An interest in storytelling and its ability to entertain, educate, and preserve heritage runs through many of the works on view. In Wind Theater (2018–19), artist collective Futurefarmers present a suite of works on the local community of Digermulen on Hinnøya, which—unlike most of the other islands in the Lofoten archipelago—was historically denied an access road that would connect it with the rest of the region by various governmental planning agencies. This lack of development economically strangled the settlement so the town’s women decided to build their own infrastructure. Lacking sufficient resources, these women, who call themselves the Dynamite Girls, engaged in a series of media stunts, such as inviting politicians to successive ribbon-cutting ceremonies for a road they didn’t fund. As their resistance grew, the story became a national cause célèbre. In addition to documentary videos about life in Digermulen, Futurefarmers placed a small portable radio in their installation to rebroadcast a taped national public radio program in which the Dynamite Girls held an open telephone line to a blasting site so that the country could collectively listen to their achievements—the event was phoned in because the station, NRK, didn’t send a correspondent. As you may imagine, this isn’t the best way to broadcast such a thing, and the explosion was not picked by the phone’s receiver. Instead of letting the opportunity go to waste, the Dynamites quickly slammed the doors of nearby cars as a proxy. The exhibition’s opening found many Norwegians huddling round the portable radio, and in so doing, reenacted the ambience and hope of the original live broadcast from 1993.

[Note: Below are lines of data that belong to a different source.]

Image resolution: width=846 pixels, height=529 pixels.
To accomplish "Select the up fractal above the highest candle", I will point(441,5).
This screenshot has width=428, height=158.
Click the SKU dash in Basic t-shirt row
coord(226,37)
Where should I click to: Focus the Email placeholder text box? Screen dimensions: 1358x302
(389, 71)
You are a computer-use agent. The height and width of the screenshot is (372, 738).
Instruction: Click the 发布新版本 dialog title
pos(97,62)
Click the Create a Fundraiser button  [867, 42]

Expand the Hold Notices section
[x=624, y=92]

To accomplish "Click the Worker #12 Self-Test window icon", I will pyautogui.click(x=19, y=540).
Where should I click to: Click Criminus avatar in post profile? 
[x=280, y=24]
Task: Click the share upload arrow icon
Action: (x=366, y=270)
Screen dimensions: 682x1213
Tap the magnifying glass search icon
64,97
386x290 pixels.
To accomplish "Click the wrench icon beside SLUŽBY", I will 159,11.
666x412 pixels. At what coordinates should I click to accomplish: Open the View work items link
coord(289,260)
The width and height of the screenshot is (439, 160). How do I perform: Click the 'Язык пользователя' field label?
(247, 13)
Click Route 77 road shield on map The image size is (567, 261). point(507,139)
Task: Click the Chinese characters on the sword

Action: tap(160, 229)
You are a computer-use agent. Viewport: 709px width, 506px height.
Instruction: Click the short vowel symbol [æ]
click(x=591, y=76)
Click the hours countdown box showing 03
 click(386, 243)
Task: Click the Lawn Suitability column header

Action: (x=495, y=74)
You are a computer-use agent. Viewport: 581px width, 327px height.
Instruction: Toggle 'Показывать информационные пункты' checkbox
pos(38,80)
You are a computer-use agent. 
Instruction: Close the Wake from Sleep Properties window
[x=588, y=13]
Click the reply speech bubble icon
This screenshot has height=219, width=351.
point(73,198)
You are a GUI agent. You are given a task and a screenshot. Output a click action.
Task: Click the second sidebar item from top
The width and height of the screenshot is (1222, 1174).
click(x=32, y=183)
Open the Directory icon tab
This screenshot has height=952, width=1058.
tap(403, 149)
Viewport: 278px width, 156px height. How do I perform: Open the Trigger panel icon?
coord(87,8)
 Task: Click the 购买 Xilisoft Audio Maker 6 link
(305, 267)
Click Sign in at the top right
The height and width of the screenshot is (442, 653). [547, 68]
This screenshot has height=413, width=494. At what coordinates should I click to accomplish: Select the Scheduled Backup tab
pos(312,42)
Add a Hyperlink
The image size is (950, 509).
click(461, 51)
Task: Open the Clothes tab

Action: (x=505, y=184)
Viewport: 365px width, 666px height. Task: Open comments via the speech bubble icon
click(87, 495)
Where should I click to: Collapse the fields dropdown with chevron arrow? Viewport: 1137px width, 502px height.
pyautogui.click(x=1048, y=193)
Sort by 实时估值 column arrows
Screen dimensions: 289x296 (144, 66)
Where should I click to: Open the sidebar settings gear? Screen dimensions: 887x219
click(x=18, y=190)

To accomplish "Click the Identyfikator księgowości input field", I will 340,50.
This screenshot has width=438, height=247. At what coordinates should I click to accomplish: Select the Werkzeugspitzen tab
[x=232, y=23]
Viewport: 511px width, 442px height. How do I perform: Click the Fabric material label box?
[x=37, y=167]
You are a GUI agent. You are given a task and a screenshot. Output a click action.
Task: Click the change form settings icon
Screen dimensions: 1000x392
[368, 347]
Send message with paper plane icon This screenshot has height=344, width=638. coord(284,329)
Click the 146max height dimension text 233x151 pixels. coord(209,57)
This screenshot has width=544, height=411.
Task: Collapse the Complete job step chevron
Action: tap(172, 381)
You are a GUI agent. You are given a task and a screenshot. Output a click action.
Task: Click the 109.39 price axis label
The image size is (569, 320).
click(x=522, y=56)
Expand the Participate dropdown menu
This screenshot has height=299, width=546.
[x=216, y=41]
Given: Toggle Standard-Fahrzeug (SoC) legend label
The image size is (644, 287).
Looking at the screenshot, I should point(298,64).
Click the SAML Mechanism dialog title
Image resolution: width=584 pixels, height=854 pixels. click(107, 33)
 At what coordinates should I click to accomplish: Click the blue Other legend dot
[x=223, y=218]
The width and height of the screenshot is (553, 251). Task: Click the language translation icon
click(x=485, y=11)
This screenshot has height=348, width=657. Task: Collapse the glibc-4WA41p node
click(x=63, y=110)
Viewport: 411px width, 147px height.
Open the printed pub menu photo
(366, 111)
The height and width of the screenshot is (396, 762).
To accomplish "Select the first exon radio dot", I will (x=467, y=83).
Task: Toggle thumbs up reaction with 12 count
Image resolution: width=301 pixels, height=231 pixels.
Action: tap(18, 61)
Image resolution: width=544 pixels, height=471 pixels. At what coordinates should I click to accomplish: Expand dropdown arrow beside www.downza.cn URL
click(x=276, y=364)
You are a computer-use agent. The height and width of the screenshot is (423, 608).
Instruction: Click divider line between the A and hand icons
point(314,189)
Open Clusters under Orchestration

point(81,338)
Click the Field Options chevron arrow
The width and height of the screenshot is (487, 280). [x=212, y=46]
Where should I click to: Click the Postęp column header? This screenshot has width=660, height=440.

Just who gets to be the storyteller is of course an exercise in power. In order to decenter heteronormative authorship and its related characterizations, Jackie Karuti’s Black Birds (2017) reimagines an East African fairy tale through an oneiric shadow theater–like film made by moving objects on an overhead projector so as to depict the loss of innocence of a group of girls who undergo a heroine’s journey through a fantastical sea voyage. Likewise, João Pedro Vale and Nuno Alexandre Ferreira hosted a sort of parody cooking show entitled The Semiotics of Cod (2019) in which the artists mused on the mythology of bacalao, a kind of salted cod that paradoxically became the Portuguese national dish even though the species cannot be found near Portugal. This performance, which culminated in the artists serving bites of bacalao to visitors, queered their country’s history of maritime-based colonialism through their own histories of cruising as well as the shared etymological relation between the name of the fish, and codpieces, the kind of flap attached to the crotch of men’s trousers in Renaissance dress.

Esoteric, rather than erotic, ecstasy was evoked by Damla Kilickiran, who displayed a set of 78 seductive color drawings, each featuring abstract diagrams of tessellated platonic solids developed through her daily séance practice. Joining these, Kilickiran bathed a darkened hall of the Lofotposten Building with Psykografier (2018), four psychedelic screensaver–like animations culled from the “collective conscious” of cyberspace and projected onto the crumbling walls of the former newspaper office. While they could be read as a cypher for the internet’s disruption of news media, their ethereal forms, when considered against the building’s fate of being adapted into luxury pieds-à-terre after the exhibition, alluded to the haunting transformation of the islands’ culture into a self-exoticizing destination made to perform for the boatloads of tourists rushing into the port of Svolvaer via the Norwegian cruise industry.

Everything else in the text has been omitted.